• [Task statement]: Omitting the pictures, restate all of the entries below exactly.

○ ○ ○ ○ ○

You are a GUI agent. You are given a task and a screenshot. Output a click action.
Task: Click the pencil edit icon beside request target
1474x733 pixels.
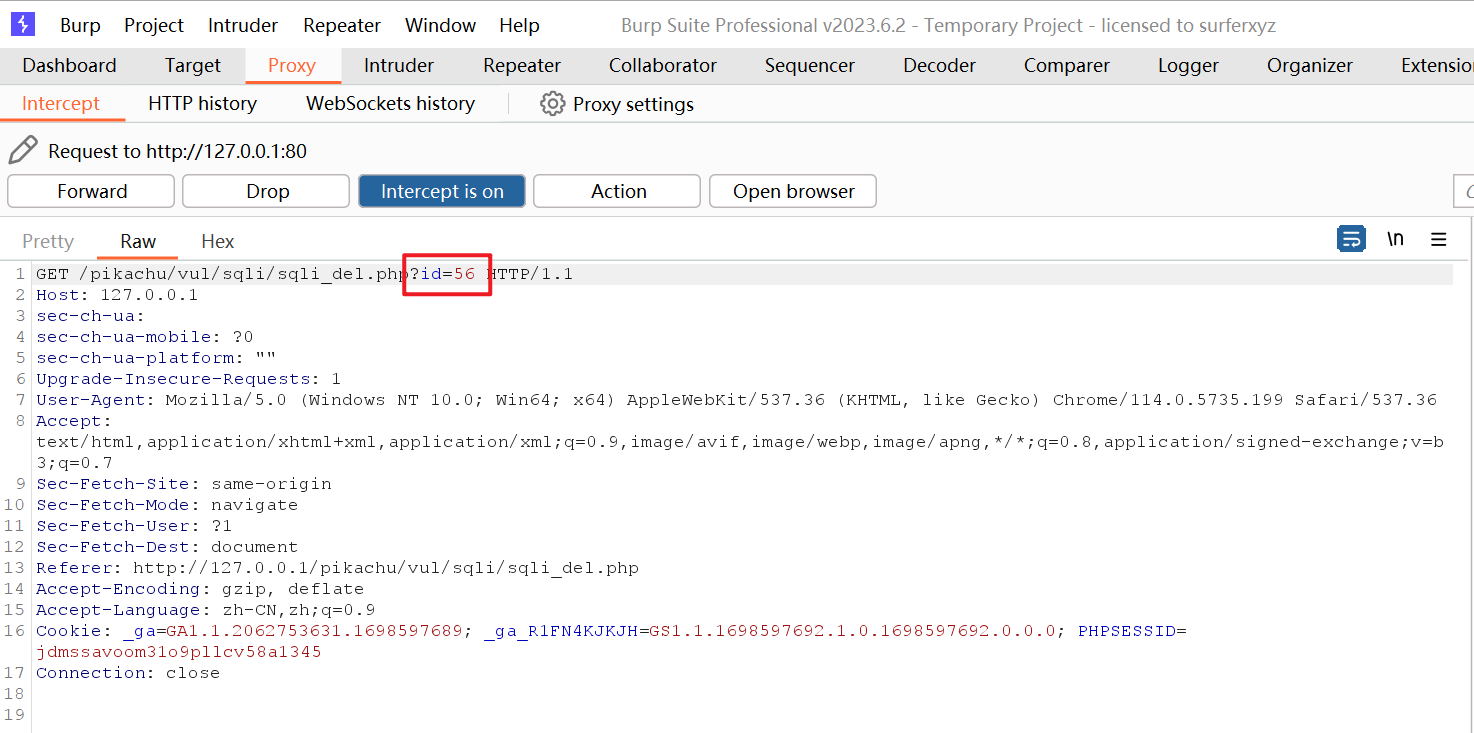(23, 151)
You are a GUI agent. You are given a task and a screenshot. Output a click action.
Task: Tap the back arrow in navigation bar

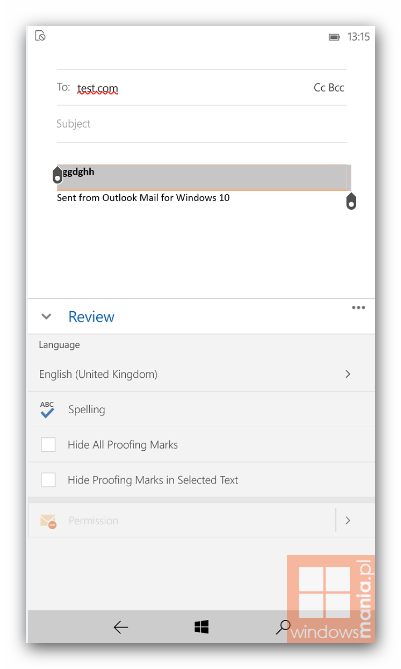point(121,627)
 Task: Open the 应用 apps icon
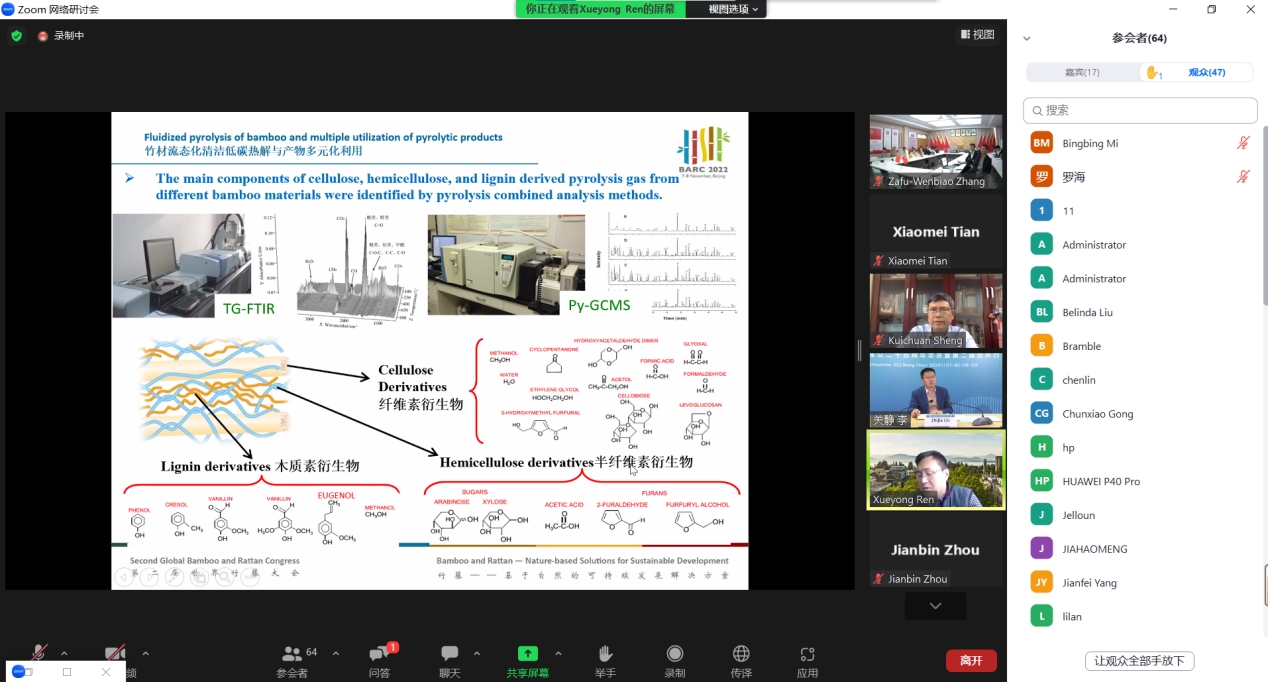807,654
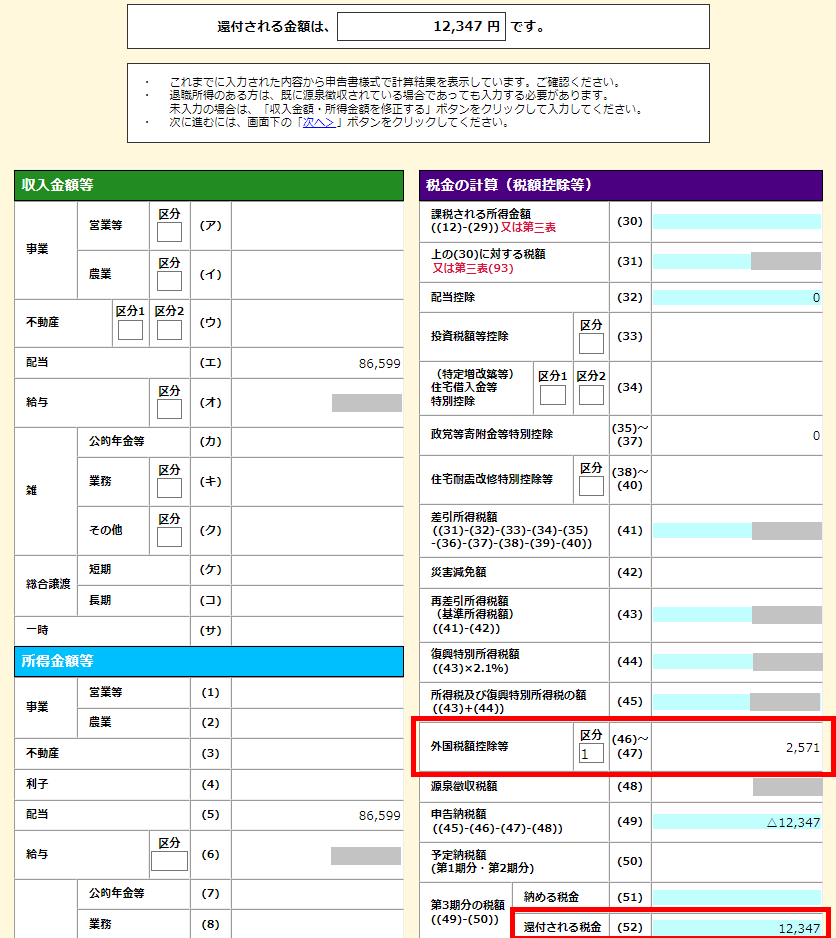Click the 区分 box for 給与 (6)
Viewport: 836px width, 938px height.
(x=169, y=861)
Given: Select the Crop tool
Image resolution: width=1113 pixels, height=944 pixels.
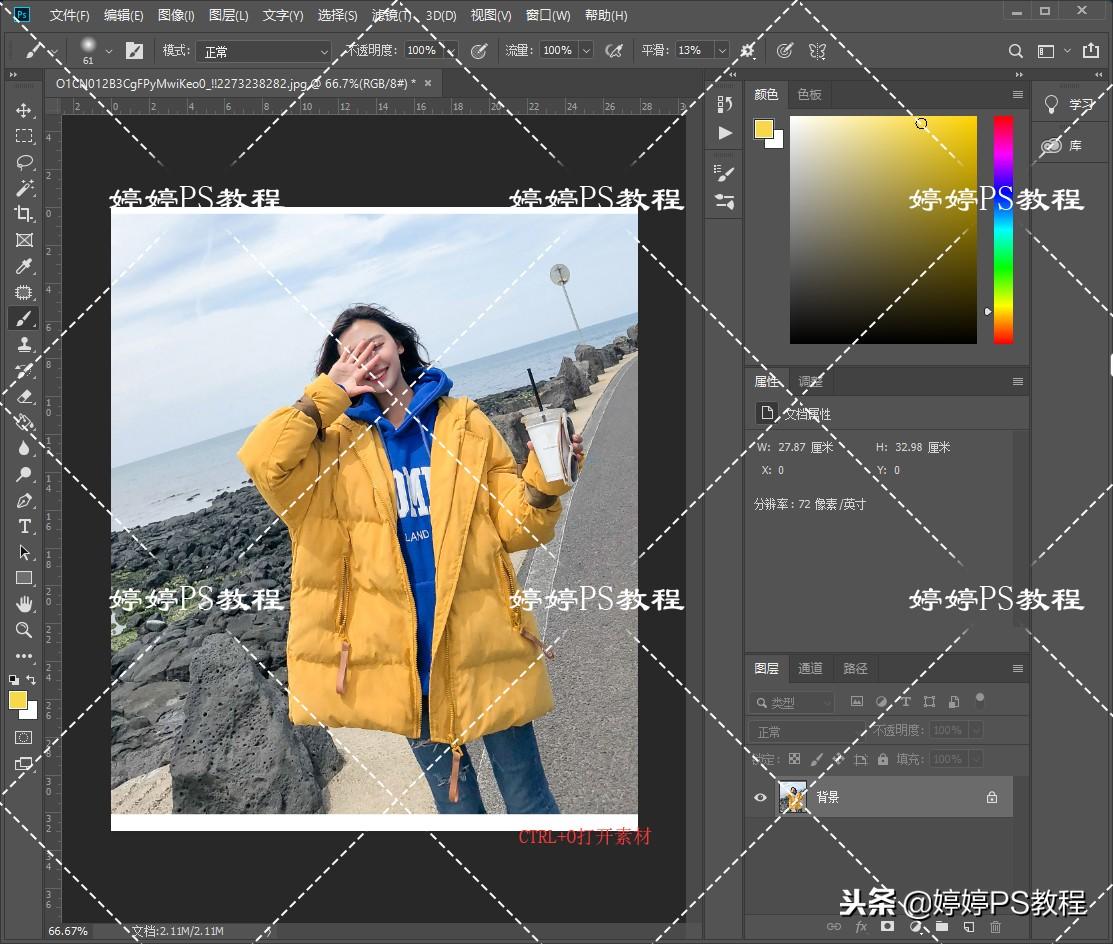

○ ○ ○ ○ ○

• [Output below]:
You are a GUI agent. You are given a task and a screenshot. Output a click action.
Task: Click the pencil edit icon beside request target
1474x733 pixels.
(23, 151)
You are a GUI agent. You are given a task and a screenshot. Output a click action.
Task: Tap the back arrow in navigation bar

point(121,627)
 Task: Open the 应用 apps icon
807,654
Click the 区分 box for 給与 (6)
Viewport: 836px width, 938px height.
(x=169, y=861)
Given: Select the Crop tool
Image resolution: width=1113 pixels, height=944 pixels.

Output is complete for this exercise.